- [Auszug]:
'''

Solche politischen Eingriffe sind übrigens auch der Grund, warum die USA Strafzölle auf die Einfuhr chinesischer Solarprodukte erheben und warum die EU ähnliche Maßnahmen erwägt. Die Strafzölle der USA sind üppig. Sie belaufen sich für Suntech Power auf 35,97 Prozent. Doch auch dieser Solarkonzern wäre ohne Unterstützung der lokalen Politik wohl schon pleite. Für das Ende September abgeschlossene Geschäftsquartal stehen die Unternehmenszahlen noch aus, aber vorab hat der Solarkonzern aus Wuxi bereits mitgeteilt, dass der Quartalsumsatz auf Jahressicht um 43 Prozent eingebrochen ist. Zudem seien die Ausgaben im operativen Geschäft stark angestiegen. Für das Quartal zuvor hatte Suntech bereits tiefrote Zahlen und Verbindlichkeiten in Höhe von 2,3 Milliarden Dollar gemeldet.

'''

- [Aufgabenbeschreibung]: Schreibe den Auszug über die Strafzölle und den Solarkonzern Suntech im Anschluss an seinen letzten Satz weiter. Das Material steht in keinem Zusammenhang mit dem Auszug.

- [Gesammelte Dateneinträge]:

'''

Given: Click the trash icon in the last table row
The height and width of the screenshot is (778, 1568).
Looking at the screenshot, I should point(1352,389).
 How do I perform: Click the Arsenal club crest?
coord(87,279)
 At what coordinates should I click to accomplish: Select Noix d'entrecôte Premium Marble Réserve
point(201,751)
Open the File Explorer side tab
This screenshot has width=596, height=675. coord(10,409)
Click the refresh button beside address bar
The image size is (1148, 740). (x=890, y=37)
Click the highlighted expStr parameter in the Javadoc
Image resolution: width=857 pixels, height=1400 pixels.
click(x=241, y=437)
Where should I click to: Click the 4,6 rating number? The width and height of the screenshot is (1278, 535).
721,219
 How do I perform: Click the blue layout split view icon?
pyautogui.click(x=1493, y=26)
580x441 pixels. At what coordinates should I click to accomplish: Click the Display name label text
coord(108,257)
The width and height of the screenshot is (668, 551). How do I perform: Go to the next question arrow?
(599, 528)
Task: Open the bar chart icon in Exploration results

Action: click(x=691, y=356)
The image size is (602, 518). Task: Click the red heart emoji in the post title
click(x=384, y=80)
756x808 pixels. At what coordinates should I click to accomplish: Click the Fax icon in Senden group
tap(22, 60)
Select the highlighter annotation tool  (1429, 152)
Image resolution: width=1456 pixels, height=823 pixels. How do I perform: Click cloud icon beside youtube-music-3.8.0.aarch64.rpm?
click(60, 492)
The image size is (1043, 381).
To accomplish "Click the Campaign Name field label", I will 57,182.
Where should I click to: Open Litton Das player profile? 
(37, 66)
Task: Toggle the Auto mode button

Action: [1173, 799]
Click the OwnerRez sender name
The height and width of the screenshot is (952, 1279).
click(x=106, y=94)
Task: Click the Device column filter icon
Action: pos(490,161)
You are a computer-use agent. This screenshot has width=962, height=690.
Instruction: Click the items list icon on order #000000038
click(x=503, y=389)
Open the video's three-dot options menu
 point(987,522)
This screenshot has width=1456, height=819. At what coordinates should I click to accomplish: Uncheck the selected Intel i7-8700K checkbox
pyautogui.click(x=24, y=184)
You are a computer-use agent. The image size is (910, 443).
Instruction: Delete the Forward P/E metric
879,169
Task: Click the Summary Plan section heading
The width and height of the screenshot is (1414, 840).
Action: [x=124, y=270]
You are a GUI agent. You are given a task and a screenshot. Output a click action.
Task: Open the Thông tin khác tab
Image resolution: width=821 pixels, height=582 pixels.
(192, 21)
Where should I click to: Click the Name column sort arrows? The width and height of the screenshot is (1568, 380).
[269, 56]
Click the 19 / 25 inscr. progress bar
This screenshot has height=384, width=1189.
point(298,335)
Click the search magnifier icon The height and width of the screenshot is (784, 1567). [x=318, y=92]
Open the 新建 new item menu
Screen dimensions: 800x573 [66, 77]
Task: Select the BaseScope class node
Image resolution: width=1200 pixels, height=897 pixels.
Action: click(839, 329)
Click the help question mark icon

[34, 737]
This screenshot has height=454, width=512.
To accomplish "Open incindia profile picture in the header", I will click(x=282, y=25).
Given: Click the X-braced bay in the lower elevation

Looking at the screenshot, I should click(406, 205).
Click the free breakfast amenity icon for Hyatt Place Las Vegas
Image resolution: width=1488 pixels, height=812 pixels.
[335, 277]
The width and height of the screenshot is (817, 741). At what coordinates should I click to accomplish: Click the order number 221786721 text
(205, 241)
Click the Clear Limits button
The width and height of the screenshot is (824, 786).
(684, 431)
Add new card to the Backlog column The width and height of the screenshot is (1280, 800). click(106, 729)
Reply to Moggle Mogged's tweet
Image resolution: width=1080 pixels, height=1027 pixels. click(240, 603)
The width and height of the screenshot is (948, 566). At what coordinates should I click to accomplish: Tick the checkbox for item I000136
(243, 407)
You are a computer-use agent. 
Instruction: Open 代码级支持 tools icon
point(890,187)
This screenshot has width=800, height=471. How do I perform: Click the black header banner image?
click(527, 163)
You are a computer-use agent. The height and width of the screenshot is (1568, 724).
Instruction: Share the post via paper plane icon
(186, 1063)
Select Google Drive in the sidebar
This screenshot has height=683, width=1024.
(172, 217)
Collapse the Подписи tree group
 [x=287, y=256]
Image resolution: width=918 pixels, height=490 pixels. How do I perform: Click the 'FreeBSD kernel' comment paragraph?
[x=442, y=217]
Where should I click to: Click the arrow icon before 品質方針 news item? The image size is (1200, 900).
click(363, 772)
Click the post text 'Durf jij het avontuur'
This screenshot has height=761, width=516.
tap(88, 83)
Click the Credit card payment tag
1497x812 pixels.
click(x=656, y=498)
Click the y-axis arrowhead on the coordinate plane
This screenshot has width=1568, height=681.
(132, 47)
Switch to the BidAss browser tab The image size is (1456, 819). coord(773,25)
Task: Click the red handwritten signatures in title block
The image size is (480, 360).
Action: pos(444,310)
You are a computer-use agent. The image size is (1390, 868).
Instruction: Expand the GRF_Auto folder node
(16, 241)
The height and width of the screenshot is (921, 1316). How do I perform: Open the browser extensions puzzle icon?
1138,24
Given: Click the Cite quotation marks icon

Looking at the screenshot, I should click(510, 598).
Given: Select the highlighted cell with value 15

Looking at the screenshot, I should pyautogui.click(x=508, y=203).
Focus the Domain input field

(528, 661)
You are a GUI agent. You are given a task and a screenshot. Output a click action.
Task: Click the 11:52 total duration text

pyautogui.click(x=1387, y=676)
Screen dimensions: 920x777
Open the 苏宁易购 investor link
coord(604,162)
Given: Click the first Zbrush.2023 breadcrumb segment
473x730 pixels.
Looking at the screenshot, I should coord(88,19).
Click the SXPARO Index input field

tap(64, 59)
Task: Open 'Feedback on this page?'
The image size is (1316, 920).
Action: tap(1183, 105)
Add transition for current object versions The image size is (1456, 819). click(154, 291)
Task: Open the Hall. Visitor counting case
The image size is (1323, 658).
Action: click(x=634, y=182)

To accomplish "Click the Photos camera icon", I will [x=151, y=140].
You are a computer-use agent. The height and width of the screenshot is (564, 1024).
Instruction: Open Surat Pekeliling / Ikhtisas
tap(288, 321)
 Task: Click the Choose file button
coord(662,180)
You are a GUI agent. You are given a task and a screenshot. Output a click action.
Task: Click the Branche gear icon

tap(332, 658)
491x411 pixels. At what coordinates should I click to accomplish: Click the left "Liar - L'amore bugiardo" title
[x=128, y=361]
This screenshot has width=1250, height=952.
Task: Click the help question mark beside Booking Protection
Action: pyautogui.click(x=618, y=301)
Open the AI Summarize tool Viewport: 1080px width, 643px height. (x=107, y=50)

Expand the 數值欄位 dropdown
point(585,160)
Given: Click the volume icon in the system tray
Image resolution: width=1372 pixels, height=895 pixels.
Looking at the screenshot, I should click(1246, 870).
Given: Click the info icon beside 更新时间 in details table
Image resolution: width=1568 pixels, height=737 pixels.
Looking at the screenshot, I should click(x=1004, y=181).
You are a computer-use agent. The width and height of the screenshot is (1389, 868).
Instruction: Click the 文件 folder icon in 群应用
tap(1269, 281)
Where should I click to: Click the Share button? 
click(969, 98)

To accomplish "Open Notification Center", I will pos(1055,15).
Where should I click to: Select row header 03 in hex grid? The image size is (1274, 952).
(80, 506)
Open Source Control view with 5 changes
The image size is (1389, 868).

'''

- [Lösung]:
Um die enorme Überschuldung von rund 1,5 Milliarden Dollar in den Griff zu bekommen, hat Suntech zwar einen Plan für die  Schulden-Restrukturierung angekündigt. Doch dessen Umsetzung dürfte überaus schwierig werden. Der weltweit größte Solarmodulhersteller muss bis März 2013 Verbindlichkeiten in Höhe von 540 Millionen Dollar aus einer Anleihenemission begleichen. Zudem waren weitere Darlehen in Höhe von 1,6 Milliarden Dollar lediglich kurzfristig gewährt worden und müssen ebenfalls in absehbarer Zeit zurückgezahlt werden.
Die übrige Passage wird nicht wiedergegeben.